WHAT IS EXPECTED => Copy out each of the following entries verbatim, keeping every line as it appears.
↓
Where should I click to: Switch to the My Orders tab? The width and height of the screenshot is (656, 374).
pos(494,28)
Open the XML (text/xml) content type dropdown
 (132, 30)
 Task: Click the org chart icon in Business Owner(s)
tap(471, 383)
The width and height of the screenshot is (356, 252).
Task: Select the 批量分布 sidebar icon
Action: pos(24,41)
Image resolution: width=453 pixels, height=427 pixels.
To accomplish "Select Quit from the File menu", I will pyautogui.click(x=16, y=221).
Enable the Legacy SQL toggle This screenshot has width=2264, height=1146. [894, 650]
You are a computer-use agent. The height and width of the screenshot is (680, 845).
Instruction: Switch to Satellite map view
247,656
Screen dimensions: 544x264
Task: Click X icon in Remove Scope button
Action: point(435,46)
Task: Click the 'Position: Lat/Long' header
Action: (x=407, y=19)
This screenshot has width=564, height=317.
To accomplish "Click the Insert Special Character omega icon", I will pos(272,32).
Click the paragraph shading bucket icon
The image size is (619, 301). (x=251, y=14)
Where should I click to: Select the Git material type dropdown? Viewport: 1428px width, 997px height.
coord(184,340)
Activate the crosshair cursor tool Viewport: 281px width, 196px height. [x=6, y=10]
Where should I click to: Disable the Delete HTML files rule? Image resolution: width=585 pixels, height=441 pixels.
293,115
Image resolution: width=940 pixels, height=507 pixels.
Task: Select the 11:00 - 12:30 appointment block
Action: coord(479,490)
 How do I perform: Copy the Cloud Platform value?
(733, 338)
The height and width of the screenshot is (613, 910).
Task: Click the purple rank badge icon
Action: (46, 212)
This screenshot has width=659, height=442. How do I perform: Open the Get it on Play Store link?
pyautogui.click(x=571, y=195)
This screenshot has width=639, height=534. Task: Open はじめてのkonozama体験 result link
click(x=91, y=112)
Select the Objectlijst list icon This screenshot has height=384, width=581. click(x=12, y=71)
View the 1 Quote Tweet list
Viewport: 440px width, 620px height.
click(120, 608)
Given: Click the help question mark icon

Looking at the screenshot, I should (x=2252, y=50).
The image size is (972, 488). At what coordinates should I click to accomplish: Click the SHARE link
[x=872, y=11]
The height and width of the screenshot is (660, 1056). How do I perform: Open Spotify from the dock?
↑
WRITTEN ANSWER =>
Where should I click to: Switch to the My Orders tab? The width and height of the screenshot is (656, 374).
pos(494,28)
Open the XML (text/xml) content type dropdown
 (132, 30)
 Task: Click the org chart icon in Business Owner(s)
tap(471, 383)
The width and height of the screenshot is (356, 252).
Task: Select the 批量分布 sidebar icon
Action: pos(24,41)
Image resolution: width=453 pixels, height=427 pixels.
To accomplish "Select Quit from the File menu", I will pyautogui.click(x=16, y=221).
Enable the Legacy SQL toggle This screenshot has width=2264, height=1146. [894, 650]
You are a computer-use agent. The height and width of the screenshot is (680, 845).
Instruction: Switch to Satellite map view
247,656
Screen dimensions: 544x264
Task: Click X icon in Remove Scope button
Action: point(435,46)
Task: Click the 'Position: Lat/Long' header
Action: (x=407, y=19)
This screenshot has width=564, height=317.
To accomplish "Click the Insert Special Character omega icon", I will pos(272,32).
Click the paragraph shading bucket icon
The image size is (619, 301). (x=251, y=14)
Where should I click to: Select the Git material type dropdown? Viewport: 1428px width, 997px height.
coord(184,340)
Activate the crosshair cursor tool Viewport: 281px width, 196px height. [x=6, y=10]
Where should I click to: Disable the Delete HTML files rule? Image resolution: width=585 pixels, height=441 pixels.
293,115
Image resolution: width=940 pixels, height=507 pixels.
Task: Select the 11:00 - 12:30 appointment block
Action: coord(479,490)
 How do I perform: Copy the Cloud Platform value?
(733, 338)
The height and width of the screenshot is (613, 910).
Task: Click the purple rank badge icon
Action: (46, 212)
This screenshot has width=659, height=442. How do I perform: Open the Get it on Play Store link?
pyautogui.click(x=571, y=195)
This screenshot has width=639, height=534. Task: Open はじめてのkonozama体験 result link
click(x=91, y=112)
Select the Objectlijst list icon This screenshot has height=384, width=581. click(x=12, y=71)
View the 1 Quote Tweet list
Viewport: 440px width, 620px height.
click(120, 608)
Given: Click the help question mark icon

Looking at the screenshot, I should (x=2252, y=50).
The image size is (972, 488). At what coordinates should I click to accomplish: Click the SHARE link
[x=872, y=11]
The height and width of the screenshot is (660, 1056). How do I perform: Open Spotify from the dock?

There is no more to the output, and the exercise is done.